La norme ISO 8373 : 2012 (1) pose plusieurs définitions du robot, et semble être la source donnant le plus de définitions précises incluant le terme robot, comme, par exemple :
- « robot : mécanisme programmable actionné sur au moins deux axes avec un degré d’autonomie, se déplaçant dans son environnement, pour exécuter des tâches prévues » ;
- « robot de service professionnel : robot de service pour utilisation professionnelle, utilisé pour une tâche commerciale, habituellement par un opérateur qualifié ».
Dès lors, il apparaît que les robots utilisés dans le secteur de la banque et de l’assurance, seraient des robots de service professionnel, puisqu’ils agissent en lieu et place des êtres humains et souvent de collaborateurs qualifiés pour conseiller la clientèle des banques et des compagnies d’assurance.
Pour y parvenir, le principal mécanisme de ces robots repose sur l’utilisation de l’intelligence artificielle.
L’intelligence artificielle se définit comme :
« La discipline relative au traitement par l’informatique des connaissances et du raisonnement » (2).
Ce type de robot effectue une véritable analyse de la situation. Dès lors, il existe une différence entre un robot qui exécute sans analyser des tâches qui se répètent et un robot utilisé pour analyser des méls de clients, qui intègre et analyse les demandes, qui repose sur une solution utilisant l’intelligence artificielle. Dès lors, se pose la question de la responsabilité des robots en milieu bancaire ?

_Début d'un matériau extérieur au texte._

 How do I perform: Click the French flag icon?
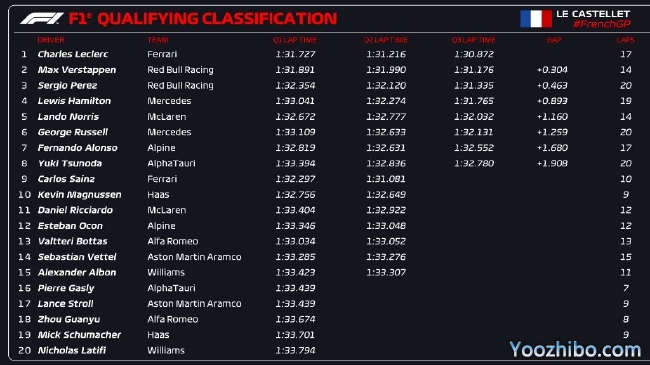click(536, 19)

Quelle responsabilité pour les robots ?
La réglementation sectorielle bancaire ne régule pas le statut des robots en milieu bancaire. Il faut donc s’en remettre au droit commun général.

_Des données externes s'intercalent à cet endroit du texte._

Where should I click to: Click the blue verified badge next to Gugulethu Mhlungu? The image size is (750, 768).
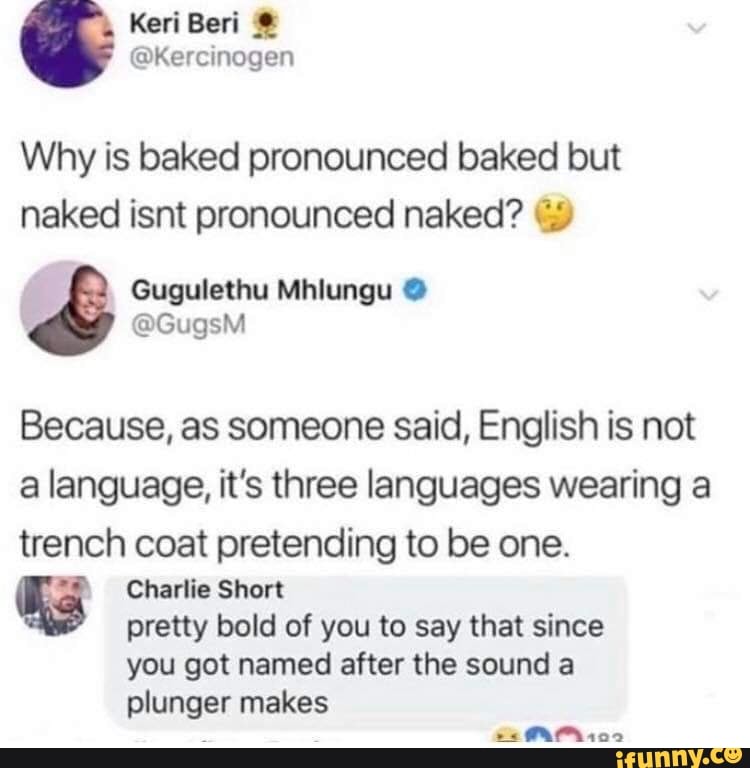point(415,289)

La notion de responsabilité, telle qu’issue du Code civil, est notamment liée à la faute humaine. La jurisprudence s’est toujours refusée à imputer un fait dommageable à des machines car la notion de responsabilité est liée à la question de l’autonomie décisionnelle, c’est-à-dire à la capacité de discernement. Cependant, lorsqu’un robot possède une source d’intelligence artificielle, la question de l’absence de discernement et de personnalité se pose. En effet, l’intelligence artificielle le dote d’une certaine forme d’autonomie qui peut le conduire, dans certains cas, à agir de manière imprévisible.

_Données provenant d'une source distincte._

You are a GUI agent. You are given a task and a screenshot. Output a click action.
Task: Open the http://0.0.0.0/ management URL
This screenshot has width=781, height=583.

Dans le cadre de la responsabilité civile délictuelle, deux situations peuvent être envisagées :
- le dommage résulte d’un défaut de fabrication, et dans ce cas, l’application du régime de la responsabilité du fait des produits défectueux (régime de responsabilité objective) semble applicable au cas des robots ;
- le dommage résulte d’une interaction du robot avec les êtres humains.
S’agissant de la responsabilité civile délictuelle, les auteurs du livre vert distinguent deux situations :
Dans le premier cas, un robot cause un dommage du fait d’un défaut de fabrication : la directive n° 85/374 sur la responsabilité du fait des produits défectueux (3) établit le principe de la responsabilité objective (responsabilité sans faute) du fabriquant en cas de dommages provoqués par un produit défectueux.
Dans le second cas, un robot cause un dommage dans le cadre de ses interactions avec des êtres humains dans un environnement ouvert : les robots de nouvelle génération sont dotés de capacité d’adaptation et d’apprentissage et en conséquence, leur comportement présente un certain degré d’imprévisibilité. Le régime de la responsabilité du fait des produits défectueux ne semble plus approprié.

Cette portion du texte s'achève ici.